Treasury Yields Surge Amid Tepid Auction Demand and Upbeat Economic Data
Market Overview:
Treasury Yields Rise: Treasury yields increased across the curve, with longer-dated maturities climbing over six basis points.
Weak Auction Demand: Two US government-debt auctions received tepid demand, leaving dealers holding more paper than usual.
Key Auction Details:
Five-Year Notes: $70 billion sold at a yield of 4.553%, slightly above the pre-auction level of 4.54%. Dealers held nearly 20% of the auction, higher than the recent average of 16.5%.
Two-Year Notes: $69 billion sold at a yield of 4.917%, above the pre-auction level of 4.907%. Dealers took around 17% of the auction, marginally above the recent average.

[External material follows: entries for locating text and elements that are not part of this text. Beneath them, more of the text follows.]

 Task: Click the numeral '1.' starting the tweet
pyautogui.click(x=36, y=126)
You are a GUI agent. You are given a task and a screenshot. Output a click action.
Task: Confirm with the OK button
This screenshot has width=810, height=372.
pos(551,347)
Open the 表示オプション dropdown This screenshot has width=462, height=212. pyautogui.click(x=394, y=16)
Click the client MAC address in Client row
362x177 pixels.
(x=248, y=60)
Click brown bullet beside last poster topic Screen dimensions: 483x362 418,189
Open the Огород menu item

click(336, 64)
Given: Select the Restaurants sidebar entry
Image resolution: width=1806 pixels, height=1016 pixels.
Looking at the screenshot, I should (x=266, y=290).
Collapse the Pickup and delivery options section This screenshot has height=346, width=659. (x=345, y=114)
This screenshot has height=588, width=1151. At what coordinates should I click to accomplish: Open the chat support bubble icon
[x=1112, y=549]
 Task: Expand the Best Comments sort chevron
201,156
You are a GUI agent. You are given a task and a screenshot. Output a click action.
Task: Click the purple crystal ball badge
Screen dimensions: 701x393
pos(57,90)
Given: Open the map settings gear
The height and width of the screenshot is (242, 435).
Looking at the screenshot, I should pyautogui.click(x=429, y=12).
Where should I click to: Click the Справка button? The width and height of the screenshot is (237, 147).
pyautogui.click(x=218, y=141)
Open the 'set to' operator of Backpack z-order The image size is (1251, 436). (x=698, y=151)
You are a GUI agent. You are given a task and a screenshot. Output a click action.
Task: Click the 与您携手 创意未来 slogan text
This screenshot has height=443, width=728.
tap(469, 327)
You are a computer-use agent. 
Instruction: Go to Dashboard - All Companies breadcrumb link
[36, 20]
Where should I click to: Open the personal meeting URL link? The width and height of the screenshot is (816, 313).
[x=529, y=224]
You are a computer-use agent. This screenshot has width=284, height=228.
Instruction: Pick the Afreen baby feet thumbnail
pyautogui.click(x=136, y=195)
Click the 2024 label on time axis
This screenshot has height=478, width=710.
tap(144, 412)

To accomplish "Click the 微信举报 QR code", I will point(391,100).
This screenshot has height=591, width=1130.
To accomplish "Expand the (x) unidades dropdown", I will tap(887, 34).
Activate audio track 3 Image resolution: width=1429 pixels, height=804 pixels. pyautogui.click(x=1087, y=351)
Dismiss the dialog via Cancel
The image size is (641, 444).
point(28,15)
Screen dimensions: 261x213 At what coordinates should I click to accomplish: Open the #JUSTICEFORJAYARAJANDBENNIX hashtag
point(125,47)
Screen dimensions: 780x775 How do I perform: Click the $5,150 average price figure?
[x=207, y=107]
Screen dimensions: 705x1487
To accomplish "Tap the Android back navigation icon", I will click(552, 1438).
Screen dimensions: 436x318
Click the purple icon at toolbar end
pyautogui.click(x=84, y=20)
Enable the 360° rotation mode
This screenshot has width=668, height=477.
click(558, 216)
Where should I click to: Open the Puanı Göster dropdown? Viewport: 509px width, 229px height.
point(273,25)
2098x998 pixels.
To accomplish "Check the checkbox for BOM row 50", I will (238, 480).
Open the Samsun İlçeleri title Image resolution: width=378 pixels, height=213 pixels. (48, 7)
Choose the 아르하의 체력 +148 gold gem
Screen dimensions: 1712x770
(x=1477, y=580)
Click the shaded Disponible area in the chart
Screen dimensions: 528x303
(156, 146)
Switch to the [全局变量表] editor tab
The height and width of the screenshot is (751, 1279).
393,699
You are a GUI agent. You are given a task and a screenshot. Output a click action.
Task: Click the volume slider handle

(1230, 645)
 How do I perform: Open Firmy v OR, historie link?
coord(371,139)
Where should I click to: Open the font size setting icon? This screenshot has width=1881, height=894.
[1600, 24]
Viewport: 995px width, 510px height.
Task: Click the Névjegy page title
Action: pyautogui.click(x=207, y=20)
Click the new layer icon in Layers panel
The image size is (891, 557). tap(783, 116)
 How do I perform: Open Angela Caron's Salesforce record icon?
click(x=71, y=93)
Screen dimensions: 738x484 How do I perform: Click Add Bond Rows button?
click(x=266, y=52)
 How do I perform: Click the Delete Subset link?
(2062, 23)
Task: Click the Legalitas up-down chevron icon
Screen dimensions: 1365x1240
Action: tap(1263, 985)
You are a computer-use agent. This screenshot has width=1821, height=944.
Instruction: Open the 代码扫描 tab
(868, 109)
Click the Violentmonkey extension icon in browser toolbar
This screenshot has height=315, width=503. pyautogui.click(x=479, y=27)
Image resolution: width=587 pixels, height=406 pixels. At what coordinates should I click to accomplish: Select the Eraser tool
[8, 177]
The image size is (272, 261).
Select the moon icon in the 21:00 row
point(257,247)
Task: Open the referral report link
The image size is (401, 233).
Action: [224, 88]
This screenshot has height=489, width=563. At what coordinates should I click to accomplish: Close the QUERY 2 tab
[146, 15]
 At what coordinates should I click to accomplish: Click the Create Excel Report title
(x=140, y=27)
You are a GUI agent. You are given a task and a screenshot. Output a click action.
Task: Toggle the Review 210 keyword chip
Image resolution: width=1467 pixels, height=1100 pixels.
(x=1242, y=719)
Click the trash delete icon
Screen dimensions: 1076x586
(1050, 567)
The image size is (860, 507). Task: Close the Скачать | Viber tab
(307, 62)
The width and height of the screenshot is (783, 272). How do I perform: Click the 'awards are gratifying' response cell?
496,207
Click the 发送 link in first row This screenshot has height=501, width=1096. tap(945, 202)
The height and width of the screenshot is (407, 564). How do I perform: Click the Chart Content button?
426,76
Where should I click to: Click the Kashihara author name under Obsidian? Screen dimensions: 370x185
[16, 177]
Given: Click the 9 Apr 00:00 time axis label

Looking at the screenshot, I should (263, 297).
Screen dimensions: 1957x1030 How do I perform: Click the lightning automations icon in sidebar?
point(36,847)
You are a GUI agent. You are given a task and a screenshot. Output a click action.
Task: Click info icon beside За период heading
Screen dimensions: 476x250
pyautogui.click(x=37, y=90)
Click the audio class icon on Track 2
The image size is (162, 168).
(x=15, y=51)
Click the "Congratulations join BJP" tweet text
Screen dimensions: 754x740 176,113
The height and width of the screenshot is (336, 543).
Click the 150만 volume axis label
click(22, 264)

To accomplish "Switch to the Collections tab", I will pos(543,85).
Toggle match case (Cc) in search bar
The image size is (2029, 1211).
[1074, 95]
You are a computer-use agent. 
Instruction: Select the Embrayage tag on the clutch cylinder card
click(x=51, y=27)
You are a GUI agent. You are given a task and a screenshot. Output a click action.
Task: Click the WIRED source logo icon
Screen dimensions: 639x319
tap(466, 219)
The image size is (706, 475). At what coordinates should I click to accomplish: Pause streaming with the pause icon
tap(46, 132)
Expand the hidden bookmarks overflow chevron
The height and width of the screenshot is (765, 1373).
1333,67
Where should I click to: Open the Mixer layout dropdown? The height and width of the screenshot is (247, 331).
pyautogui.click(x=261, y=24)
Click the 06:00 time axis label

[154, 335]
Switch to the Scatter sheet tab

Economic Data and Fed Signals:
Consumer Confidence: May consumer confidence unexpectedly rose, marking the first increase in four months.
Hawkish Fed Signals: Minneapolis Fed President Neel Kashkari indicated that further rate hikes have not been entirely ruled out, reinforcing expectations that rates will remain higher for longer.
Market Reactions:
Longer-Dated Yields: The 30-year yield increased by seven basis points to 4.64%.
Two-Year Note: It remains near the upper end of the month's 4.7% to 5.03% range, with traders pricing at a nearly 80% chance of a rate cut in November.
Upcoming Events:
New York Fed President Speech: John Williams will speak at the Economic Club of New York on Thursday.
Seven-Year Note Auction: Scheduled for Wednesday, concluding this week's coupon auction calendar.
Key Economic Releases:
PCE Index: Expected to show an annual increase of 2.7% for April, the same as March.
GDP Update: First-quarter GDP data, including a price index measure, will be released on Thursday.
Analyst Insights:
Gregory Faranello (AmeriVet Securities) Highlighted the challenge of "thinner markets" post-holiday and noted better marginal data.
John Brady (RJ O'Brien): Pointed out the "heavy dealer takedown" and lighter bid-to-cover for both auctions.
George Catrambone (DWS Americas): Mentioned the mixed seasonal performance of May auctions and emphasised the importance of GDP and PCE data for near-term bond market direction.
Overall, the combination of weak auction demand, stronger-than-expected economic data, and hawkish Fed commentary is driving Treasury yields higher, reflecting the market's adjustment to the evolving economic and monetary policy landscape.